--- SELECTED TEXT ---
Made In Japan is the third album by Japanese rock band Flower Travellin' Band, released in 1972.

Production
After meeting Lighthouse at the Expo '70 festival in Osaka, Flower Travellin' Band were invited to visit Canada. While there, the group recorded Made in Japan with Lighthouse keyboardist Paul Hoffert helping produce. Vocalist Joe Yamanaka later stated that the process was very easy, with everything flowing well.

Due to George Wada becoming ill with tuberculosis, Canadian drummer Paul DeLong plays on some tracks on this album. The lyrics were written by Yoko Nomura, the wife of the band's manager, who translated conversations she had with the group and their ideas into English. "Heaven and Hell" was written by Yamanaka in Japanese and she translated it. The song "Hiroshima" is a re-imagining of "Satori Part III" from their previous album Satori. The introductory first track is an advertisement for a concert at Stanley Park Stadium by Flower Travellin' Band, Emerson, Lake & Palmer, Bob Seger and Teegarden & Van Winkle, with a clip of "Lucky Man" playing in the background.

"Hiroshima", "Heaven and Hell" and "Aw Give Me Air" were covered by Cult of Personality, 9, and punk band Pulling Teeth respectively, for the 2000 Flower Travellin' Band Tribute album.

Reception

Both Mason Jones of Dusted magazine and Eduardo Rivadavia of Allmusic claimed that following Satori was a difficult task and that Made in Japan was "doomed to fall short of expectations," respectively. Both reviewers also cited the same three songs, "Kamikaze", "Hiroshima" and "Spasms", as the highlights and being on par with the band's best work. Although he felt it inconsistent, Rivadavia called the album "pretty darn good!" and gave it a 3.5 star rating out of 5.
--- ENTRIES ---
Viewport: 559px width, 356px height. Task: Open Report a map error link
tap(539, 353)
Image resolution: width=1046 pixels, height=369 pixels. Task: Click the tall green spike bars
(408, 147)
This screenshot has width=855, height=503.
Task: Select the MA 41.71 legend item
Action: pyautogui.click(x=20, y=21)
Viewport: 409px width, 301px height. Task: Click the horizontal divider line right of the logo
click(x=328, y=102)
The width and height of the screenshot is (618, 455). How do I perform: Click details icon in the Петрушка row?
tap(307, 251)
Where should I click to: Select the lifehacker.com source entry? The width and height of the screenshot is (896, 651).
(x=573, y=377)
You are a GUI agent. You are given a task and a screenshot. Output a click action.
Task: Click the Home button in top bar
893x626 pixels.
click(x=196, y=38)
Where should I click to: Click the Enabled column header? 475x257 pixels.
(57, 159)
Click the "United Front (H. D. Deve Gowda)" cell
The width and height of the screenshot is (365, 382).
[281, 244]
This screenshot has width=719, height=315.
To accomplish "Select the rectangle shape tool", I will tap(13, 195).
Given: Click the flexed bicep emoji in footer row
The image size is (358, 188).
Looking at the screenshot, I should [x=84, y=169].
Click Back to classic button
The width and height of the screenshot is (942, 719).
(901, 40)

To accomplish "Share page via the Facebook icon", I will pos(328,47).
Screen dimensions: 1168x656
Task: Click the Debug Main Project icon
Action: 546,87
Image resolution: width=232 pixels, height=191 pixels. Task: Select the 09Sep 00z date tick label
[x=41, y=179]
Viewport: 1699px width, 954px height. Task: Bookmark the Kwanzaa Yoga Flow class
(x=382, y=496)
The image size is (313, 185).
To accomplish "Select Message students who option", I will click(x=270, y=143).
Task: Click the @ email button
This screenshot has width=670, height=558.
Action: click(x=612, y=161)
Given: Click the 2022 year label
---
● SET EXERCISE A: Could you transcribe the part of the article on Made in Japan starting with "Both Mason Jones" and going on through "rating out of 5."?
● SET EXERCISE B: Could you repeat, word for word, the lines of the listing starting with the line with "Viewport: 1699px width, 954px" and going on through the end of the listing?
The listing is unrelated to the article on Made in Japan.

● FULL SOLUTION A:
Both Mason Jones of Dusted magazine and Eduardo Rivadavia of Allmusic claimed that following Satori was a difficult task and that Made in Japan was "doomed to fall short of expectations," respectively. Both reviewers also cited the same three songs, "Kamikaze", "Hiroshima" and "Spasms", as the highlights and being on par with the band's best work. Although he felt it inconsistent, Rivadavia called the album "pretty darn good!" and gave it a 3.5 star rating out of 5.

● FULL SOLUTION B:
Viewport: 1699px width, 954px height. Task: Bookmark the Kwanzaa Yoga Flow class
(x=382, y=496)
The image size is (313, 185).
To accomplish "Select Message students who option", I will click(x=270, y=143).
Task: Click the @ email button
This screenshot has width=670, height=558.
Action: click(x=612, y=161)
Given: Click the 2022 year label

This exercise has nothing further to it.